About this task.
Among the records below, find the line that has "Blog (1218, 29)"; from there, give the lines again exactly, and stop after the line that has "Home (798, 29)".

Supplied data.
════════
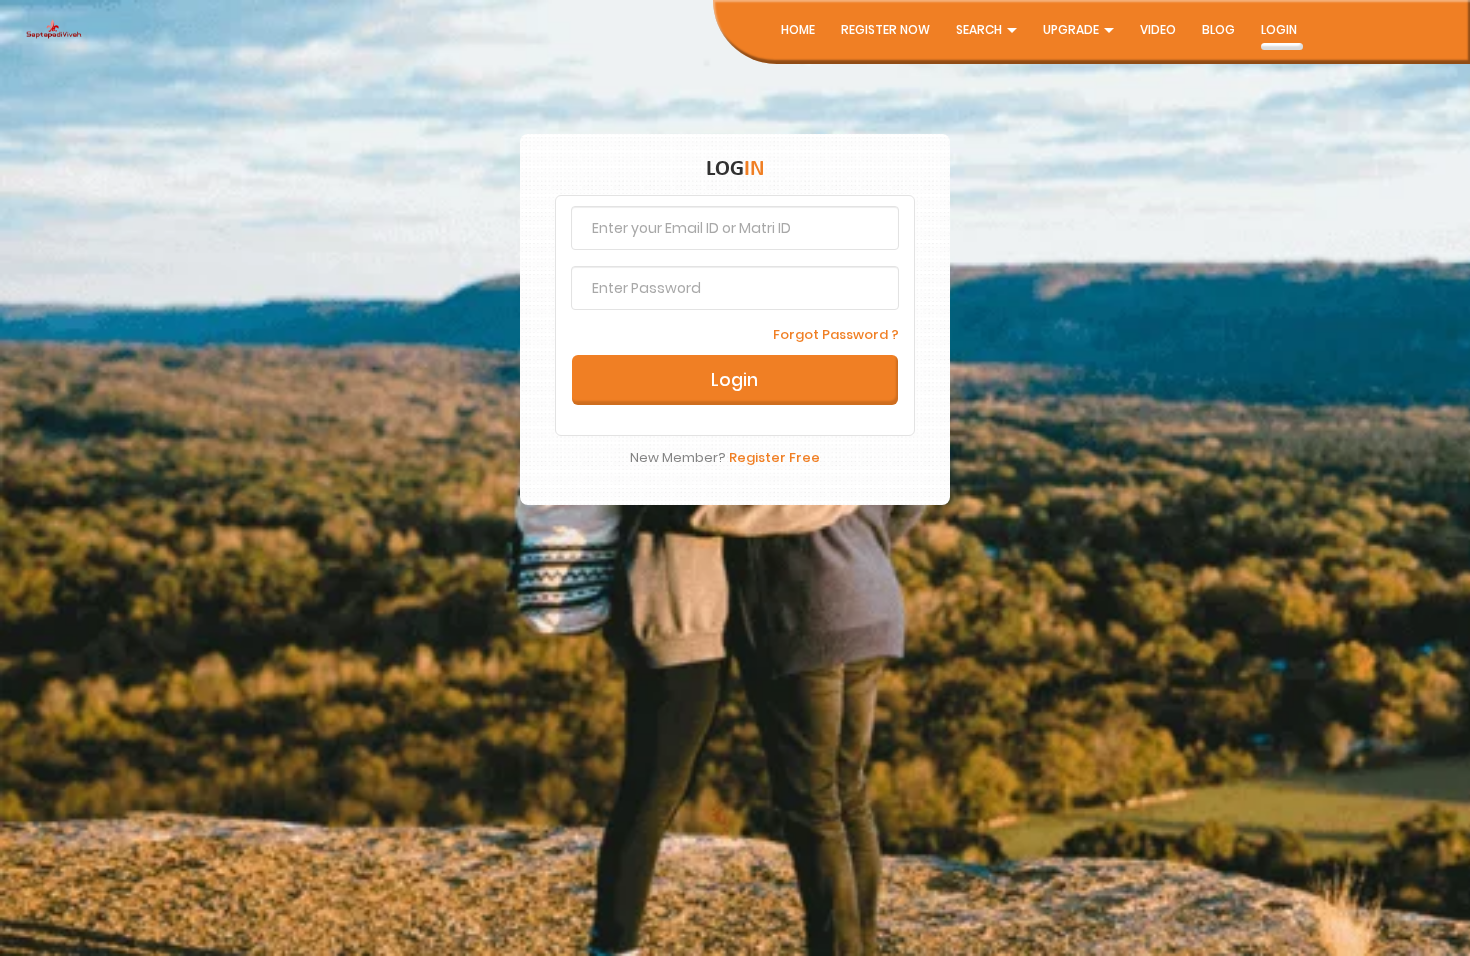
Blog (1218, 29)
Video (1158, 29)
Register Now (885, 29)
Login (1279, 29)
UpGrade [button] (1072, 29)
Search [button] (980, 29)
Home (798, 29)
════════
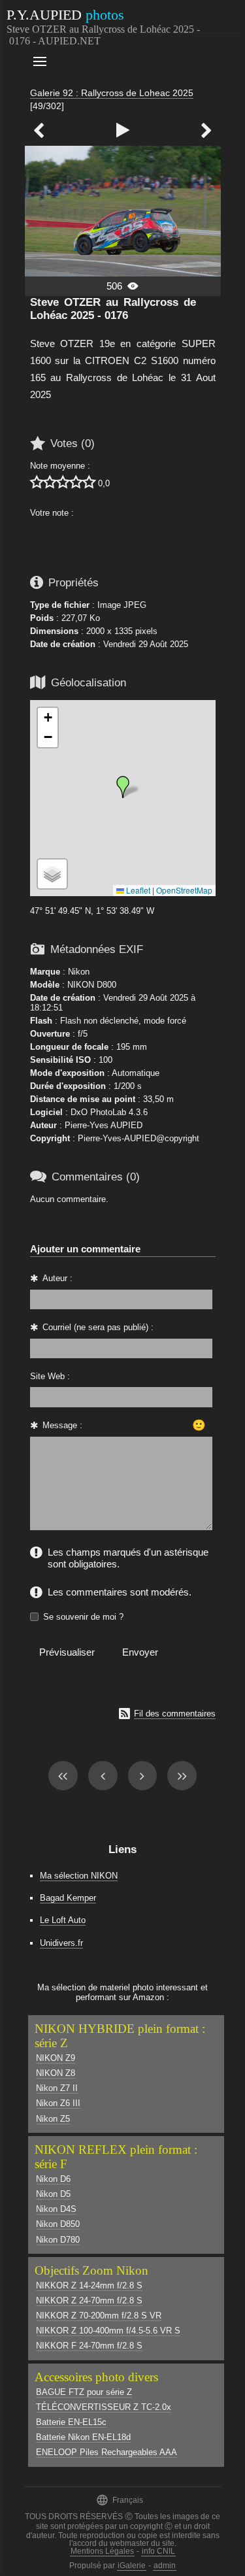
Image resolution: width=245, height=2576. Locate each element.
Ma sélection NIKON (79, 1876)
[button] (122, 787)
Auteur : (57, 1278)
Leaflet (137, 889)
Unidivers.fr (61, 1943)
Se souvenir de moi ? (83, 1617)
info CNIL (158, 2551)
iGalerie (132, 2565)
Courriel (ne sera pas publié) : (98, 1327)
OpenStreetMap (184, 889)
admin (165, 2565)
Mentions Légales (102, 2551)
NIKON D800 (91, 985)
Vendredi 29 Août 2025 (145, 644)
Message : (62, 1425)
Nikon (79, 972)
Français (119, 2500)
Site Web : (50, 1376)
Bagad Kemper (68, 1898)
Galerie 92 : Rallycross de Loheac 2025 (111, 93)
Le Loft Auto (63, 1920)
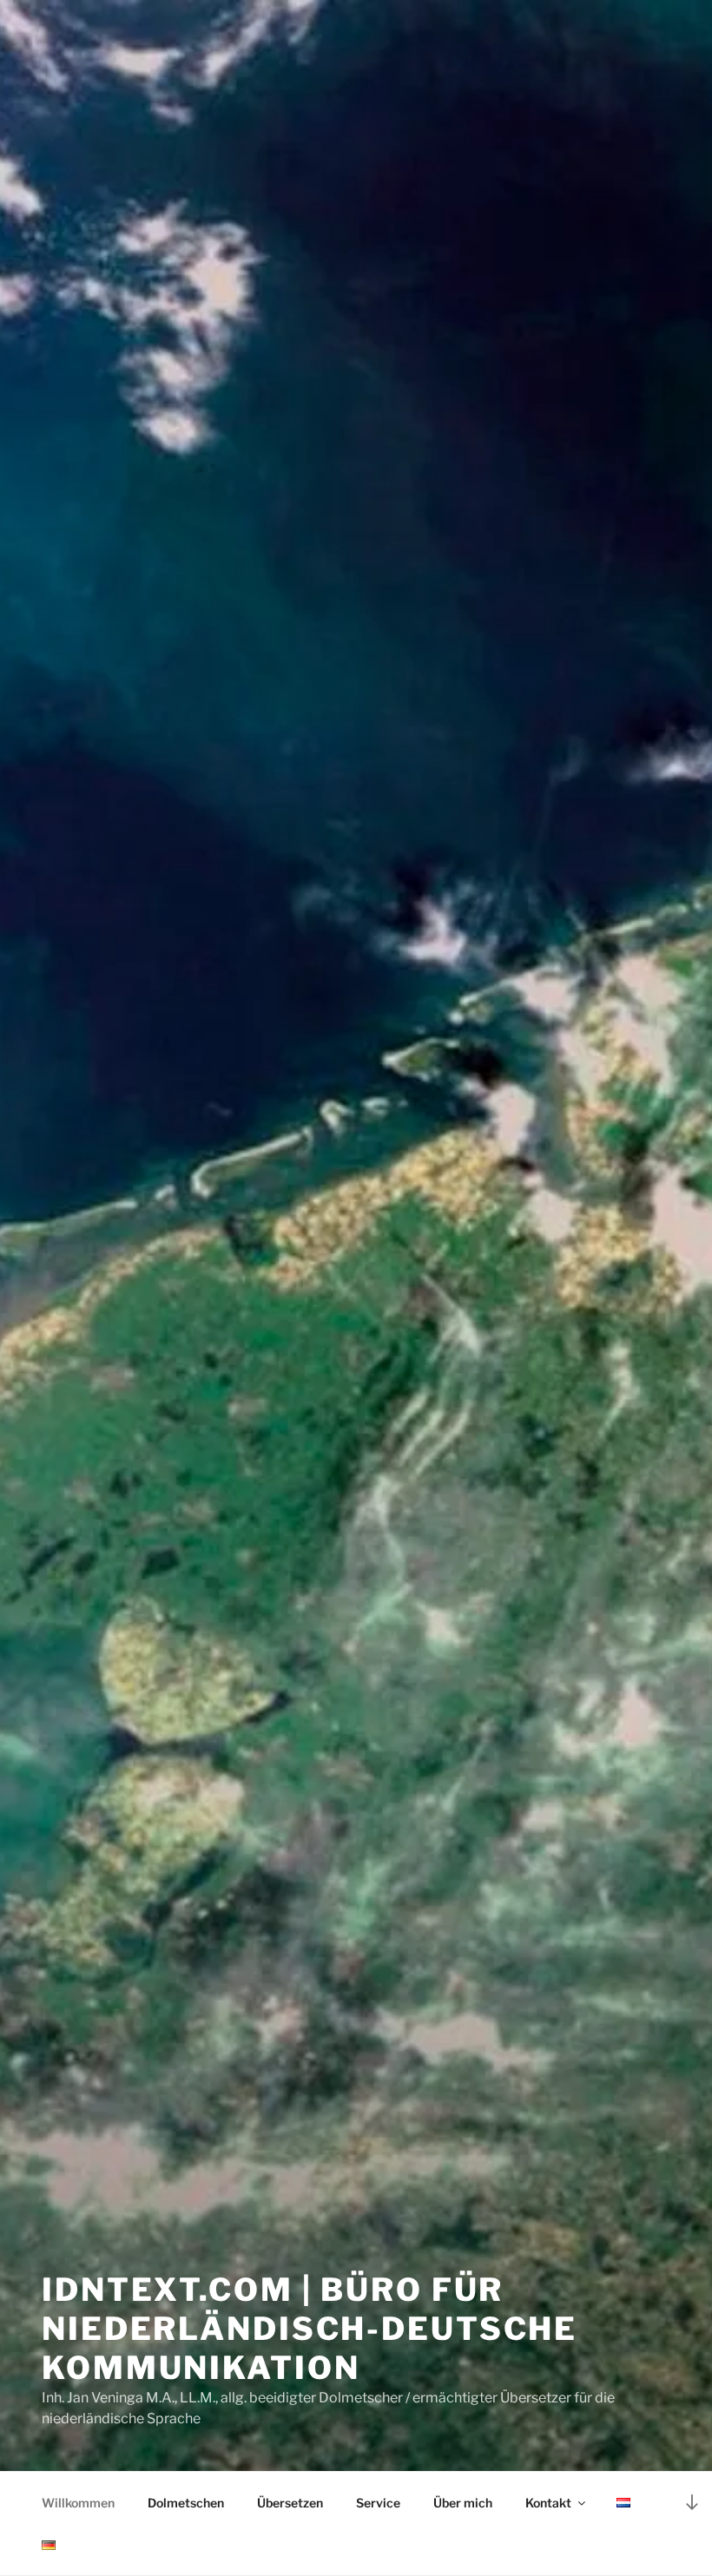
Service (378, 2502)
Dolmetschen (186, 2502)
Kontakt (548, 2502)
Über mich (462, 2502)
════════
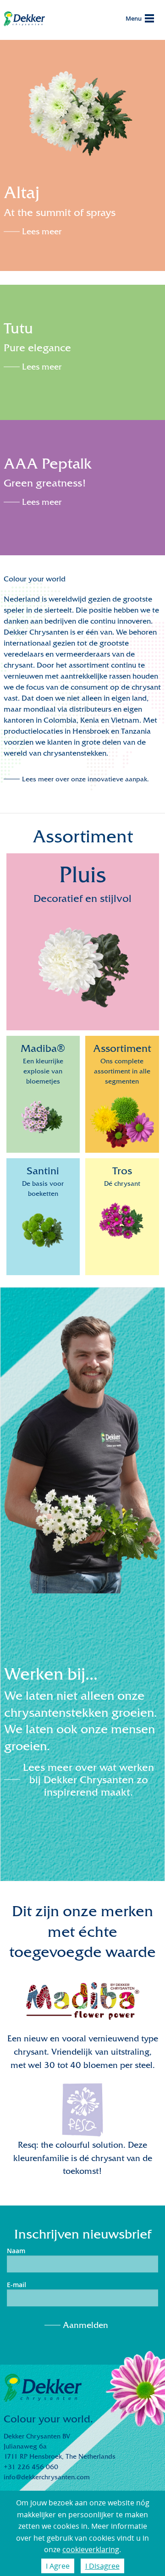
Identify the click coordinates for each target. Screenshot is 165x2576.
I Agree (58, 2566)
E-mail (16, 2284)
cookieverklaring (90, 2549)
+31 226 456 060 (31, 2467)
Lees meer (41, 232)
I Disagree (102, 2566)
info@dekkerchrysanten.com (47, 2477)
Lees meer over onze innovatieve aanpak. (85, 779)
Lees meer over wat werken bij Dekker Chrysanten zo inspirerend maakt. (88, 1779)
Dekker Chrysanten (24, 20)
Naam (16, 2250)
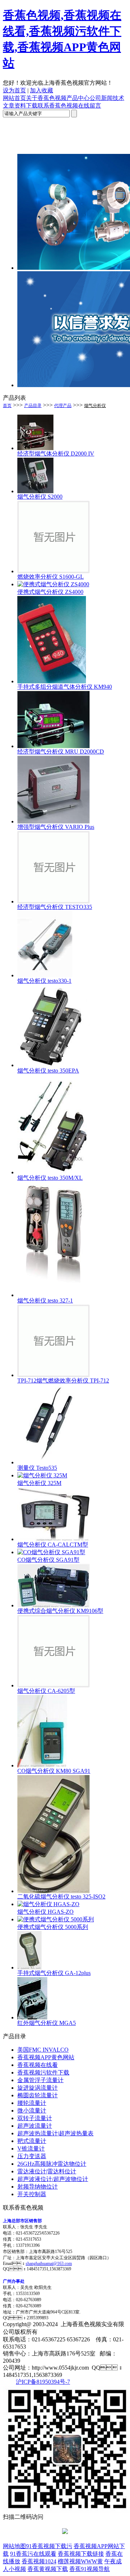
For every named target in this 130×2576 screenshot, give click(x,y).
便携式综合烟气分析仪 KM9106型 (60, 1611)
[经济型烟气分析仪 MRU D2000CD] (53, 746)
════════
Answer to this exercise.
Blog (1218, 29)
Video (1158, 29)
Register Now (885, 29)
Login (1279, 29)
UpGrade [button] (1072, 29)
Search [button] (980, 29)
Home (798, 29)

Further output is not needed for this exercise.